**Problem details**
Your answer should consist of the lines in the following data that contain "checkbox".

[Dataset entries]
* * * * *
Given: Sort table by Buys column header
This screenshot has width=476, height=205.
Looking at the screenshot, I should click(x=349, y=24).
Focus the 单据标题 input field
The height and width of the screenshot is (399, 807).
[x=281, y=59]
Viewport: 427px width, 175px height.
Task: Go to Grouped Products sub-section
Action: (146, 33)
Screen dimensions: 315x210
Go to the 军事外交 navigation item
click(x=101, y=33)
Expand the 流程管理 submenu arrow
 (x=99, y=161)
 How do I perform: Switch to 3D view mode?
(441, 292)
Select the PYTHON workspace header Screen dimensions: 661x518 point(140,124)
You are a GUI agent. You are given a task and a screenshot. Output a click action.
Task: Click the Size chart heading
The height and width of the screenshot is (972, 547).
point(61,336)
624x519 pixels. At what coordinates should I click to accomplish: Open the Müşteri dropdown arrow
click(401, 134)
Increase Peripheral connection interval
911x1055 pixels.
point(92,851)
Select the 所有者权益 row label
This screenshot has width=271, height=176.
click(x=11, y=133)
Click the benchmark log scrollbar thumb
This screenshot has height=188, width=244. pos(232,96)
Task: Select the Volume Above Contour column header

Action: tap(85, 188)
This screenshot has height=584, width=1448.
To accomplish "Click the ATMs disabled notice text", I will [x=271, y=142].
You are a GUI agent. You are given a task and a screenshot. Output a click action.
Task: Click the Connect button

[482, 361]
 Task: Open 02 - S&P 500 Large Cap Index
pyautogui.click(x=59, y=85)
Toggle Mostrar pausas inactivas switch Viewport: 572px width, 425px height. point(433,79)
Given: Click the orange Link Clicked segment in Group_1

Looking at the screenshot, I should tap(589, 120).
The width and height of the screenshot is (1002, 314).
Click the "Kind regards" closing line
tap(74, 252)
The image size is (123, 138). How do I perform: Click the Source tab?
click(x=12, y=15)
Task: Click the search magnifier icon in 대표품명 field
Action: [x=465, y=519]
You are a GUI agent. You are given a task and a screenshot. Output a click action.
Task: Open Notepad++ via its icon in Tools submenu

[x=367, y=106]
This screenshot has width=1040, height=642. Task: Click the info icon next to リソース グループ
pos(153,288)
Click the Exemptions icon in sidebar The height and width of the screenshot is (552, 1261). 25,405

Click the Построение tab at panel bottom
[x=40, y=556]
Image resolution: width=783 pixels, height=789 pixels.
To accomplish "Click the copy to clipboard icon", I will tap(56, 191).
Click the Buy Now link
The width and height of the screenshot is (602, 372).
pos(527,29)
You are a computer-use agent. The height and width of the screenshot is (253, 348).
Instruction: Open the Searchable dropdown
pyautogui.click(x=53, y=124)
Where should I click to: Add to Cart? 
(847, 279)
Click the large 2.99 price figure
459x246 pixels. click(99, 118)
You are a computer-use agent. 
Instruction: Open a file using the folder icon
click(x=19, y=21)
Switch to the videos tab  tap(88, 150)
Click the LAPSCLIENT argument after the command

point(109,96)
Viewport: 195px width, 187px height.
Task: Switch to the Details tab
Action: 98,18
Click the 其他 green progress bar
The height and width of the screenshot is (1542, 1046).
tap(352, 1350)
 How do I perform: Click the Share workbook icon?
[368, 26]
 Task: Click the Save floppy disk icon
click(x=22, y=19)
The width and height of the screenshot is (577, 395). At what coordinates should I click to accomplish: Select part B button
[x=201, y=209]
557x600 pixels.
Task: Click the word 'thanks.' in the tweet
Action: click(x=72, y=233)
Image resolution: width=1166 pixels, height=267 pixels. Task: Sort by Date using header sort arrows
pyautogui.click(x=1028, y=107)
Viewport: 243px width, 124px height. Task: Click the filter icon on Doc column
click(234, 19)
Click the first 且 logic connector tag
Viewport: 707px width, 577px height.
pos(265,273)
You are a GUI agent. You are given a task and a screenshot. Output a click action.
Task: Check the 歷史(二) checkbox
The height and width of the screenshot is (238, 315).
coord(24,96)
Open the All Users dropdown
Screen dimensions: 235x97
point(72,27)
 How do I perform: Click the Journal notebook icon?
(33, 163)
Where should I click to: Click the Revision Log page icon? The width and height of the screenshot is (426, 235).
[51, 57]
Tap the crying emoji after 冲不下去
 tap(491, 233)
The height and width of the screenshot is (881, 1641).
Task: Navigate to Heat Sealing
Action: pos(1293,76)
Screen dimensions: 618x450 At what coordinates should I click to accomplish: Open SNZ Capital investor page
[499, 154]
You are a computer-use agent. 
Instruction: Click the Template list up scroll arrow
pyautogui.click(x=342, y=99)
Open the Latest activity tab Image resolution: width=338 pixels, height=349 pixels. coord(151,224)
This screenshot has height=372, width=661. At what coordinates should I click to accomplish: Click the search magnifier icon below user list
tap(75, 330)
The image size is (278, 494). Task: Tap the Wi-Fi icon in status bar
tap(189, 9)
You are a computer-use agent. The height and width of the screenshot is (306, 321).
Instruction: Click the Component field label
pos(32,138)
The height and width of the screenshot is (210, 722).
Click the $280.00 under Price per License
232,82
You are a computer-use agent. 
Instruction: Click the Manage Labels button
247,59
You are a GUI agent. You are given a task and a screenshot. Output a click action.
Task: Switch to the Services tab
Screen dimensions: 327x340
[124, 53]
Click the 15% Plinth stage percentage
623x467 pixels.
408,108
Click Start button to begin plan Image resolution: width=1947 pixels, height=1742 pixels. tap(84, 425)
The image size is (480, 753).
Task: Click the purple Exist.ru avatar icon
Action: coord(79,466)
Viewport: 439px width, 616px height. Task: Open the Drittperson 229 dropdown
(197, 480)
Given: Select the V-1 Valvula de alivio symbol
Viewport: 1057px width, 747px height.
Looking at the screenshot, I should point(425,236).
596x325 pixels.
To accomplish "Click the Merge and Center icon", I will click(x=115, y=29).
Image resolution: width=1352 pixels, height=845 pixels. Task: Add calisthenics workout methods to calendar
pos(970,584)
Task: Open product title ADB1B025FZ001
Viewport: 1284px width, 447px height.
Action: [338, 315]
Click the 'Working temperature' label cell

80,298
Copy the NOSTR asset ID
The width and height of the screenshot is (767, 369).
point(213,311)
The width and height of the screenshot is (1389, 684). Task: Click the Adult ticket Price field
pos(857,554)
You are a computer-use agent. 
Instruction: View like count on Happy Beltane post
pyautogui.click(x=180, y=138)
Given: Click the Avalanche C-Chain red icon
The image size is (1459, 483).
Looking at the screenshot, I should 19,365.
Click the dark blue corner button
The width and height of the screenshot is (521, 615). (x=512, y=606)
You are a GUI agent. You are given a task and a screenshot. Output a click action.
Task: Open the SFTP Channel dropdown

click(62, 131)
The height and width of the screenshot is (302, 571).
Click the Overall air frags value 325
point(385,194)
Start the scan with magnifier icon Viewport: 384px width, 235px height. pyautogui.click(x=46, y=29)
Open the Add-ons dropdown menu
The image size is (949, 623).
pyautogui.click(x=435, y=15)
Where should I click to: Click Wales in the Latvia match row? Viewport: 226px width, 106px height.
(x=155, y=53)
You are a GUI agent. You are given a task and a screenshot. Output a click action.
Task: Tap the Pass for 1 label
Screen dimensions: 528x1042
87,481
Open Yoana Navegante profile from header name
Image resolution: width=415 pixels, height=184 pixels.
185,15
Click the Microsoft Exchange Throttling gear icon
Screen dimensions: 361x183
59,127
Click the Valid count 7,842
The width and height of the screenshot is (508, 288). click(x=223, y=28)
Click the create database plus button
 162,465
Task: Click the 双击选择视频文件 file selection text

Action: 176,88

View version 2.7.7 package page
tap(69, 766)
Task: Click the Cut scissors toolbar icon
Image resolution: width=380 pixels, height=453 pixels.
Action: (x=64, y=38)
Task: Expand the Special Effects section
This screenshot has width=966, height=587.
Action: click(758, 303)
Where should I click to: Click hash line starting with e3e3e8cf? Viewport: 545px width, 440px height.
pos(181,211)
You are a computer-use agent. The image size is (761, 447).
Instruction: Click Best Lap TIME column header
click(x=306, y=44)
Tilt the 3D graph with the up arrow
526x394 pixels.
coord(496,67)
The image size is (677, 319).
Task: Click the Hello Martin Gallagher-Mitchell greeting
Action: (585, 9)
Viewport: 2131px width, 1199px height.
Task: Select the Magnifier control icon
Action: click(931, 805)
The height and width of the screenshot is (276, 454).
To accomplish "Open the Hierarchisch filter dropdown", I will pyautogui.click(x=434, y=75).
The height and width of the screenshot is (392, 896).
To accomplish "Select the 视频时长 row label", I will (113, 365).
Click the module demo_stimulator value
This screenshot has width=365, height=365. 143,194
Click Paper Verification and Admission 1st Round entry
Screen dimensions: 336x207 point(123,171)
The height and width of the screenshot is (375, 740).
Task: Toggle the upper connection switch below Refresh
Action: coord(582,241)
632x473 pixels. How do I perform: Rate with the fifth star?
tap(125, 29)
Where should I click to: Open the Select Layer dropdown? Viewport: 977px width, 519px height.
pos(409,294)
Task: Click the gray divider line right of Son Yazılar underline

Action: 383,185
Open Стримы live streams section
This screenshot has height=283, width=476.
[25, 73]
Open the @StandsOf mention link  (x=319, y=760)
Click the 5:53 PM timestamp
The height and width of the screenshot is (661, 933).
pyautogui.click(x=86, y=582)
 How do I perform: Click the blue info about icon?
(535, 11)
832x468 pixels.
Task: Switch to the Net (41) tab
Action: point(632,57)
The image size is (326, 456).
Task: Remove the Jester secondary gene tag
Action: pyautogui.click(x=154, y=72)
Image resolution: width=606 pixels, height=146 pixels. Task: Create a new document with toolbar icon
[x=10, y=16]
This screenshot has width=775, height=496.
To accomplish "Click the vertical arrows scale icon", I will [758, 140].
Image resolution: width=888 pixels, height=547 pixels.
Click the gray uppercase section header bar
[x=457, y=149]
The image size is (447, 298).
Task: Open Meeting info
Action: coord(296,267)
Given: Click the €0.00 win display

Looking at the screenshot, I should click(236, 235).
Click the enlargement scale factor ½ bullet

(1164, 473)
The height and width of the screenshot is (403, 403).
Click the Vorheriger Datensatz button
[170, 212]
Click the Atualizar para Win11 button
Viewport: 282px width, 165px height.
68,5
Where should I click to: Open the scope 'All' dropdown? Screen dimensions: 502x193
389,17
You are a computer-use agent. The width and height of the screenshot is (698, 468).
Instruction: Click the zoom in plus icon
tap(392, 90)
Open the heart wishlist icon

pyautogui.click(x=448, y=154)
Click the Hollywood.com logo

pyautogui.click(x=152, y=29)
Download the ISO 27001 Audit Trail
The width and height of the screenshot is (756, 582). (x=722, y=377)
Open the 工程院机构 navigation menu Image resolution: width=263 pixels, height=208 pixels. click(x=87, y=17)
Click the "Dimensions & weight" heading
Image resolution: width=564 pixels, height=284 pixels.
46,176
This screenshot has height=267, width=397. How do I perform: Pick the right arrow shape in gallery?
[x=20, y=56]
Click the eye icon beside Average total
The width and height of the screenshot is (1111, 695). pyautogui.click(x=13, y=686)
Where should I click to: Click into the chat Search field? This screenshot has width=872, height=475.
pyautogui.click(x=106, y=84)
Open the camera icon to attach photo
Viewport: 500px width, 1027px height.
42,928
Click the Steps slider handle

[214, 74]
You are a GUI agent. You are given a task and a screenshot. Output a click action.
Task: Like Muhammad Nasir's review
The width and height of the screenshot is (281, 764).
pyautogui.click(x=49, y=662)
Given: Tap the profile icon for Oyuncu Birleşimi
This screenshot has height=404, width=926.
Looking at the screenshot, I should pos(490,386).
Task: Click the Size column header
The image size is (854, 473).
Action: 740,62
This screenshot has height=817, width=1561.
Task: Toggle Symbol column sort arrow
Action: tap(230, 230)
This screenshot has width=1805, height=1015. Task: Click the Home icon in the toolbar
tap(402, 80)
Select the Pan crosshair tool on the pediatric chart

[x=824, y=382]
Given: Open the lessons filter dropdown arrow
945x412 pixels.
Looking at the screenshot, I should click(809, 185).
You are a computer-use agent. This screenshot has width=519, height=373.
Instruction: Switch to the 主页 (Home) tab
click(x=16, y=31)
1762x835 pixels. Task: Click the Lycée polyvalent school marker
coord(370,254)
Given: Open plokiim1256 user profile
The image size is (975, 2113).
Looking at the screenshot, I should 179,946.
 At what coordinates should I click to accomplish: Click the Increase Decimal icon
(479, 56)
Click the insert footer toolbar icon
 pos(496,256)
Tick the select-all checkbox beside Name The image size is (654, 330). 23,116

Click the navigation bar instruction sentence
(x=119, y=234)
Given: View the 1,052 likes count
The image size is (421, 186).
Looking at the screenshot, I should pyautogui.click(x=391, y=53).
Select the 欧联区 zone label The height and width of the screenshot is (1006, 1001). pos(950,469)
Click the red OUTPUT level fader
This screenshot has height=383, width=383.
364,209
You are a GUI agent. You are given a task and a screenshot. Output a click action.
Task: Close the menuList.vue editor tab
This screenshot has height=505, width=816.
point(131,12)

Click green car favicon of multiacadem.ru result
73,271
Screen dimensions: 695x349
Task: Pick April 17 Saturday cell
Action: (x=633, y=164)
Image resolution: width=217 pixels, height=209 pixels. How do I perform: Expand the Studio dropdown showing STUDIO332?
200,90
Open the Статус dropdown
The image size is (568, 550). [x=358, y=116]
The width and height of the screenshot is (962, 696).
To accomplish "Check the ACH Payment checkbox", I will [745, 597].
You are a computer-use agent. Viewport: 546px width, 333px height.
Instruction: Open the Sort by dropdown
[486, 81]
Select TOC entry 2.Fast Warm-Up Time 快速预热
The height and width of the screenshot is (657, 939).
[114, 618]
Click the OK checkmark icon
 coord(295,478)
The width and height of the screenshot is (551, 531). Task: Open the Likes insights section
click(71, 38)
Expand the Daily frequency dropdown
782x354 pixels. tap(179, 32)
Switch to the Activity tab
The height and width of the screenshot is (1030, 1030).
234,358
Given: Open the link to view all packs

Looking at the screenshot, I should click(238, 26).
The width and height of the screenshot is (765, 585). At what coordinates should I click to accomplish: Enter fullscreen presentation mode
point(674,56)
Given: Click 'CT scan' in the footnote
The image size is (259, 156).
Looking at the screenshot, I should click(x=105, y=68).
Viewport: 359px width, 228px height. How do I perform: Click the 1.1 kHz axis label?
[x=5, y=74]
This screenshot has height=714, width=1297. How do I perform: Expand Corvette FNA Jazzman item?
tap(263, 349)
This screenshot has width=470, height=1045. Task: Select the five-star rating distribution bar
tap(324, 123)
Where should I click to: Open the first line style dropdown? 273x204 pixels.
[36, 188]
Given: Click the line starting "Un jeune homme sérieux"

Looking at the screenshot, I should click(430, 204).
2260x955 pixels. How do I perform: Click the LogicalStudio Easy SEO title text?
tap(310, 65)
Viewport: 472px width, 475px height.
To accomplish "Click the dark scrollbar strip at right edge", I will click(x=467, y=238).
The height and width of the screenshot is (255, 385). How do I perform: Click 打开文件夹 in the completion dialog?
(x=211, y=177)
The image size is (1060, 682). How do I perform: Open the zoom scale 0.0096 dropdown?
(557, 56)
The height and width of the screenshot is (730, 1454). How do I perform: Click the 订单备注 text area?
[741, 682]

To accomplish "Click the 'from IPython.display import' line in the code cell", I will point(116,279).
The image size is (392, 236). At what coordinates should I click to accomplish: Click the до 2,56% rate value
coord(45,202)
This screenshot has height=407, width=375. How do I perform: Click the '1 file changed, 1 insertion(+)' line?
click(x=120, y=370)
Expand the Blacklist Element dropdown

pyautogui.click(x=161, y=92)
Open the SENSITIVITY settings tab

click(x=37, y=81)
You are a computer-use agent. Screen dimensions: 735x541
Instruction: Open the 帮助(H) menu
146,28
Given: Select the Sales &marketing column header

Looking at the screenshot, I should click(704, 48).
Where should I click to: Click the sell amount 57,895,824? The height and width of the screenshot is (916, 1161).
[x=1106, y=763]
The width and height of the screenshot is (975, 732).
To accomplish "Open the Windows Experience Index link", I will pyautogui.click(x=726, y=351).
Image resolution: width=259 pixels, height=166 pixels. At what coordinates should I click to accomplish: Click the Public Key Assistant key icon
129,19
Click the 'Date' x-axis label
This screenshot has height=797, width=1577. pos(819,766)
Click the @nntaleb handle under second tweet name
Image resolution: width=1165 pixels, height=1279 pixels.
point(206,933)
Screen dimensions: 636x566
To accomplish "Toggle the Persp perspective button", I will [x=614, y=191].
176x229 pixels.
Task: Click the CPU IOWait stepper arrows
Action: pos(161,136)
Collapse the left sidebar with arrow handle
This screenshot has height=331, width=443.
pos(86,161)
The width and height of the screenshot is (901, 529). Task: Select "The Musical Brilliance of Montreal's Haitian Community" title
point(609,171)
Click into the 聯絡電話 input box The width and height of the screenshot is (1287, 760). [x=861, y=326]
* * * * *
**Result below**
Task: Check the 歷史(二) checkbox
Tick the select-all checkbox beside Name The image size is (654, 330). 23,116
To accomplish "Check the ACH Payment checkbox", I will [745, 597].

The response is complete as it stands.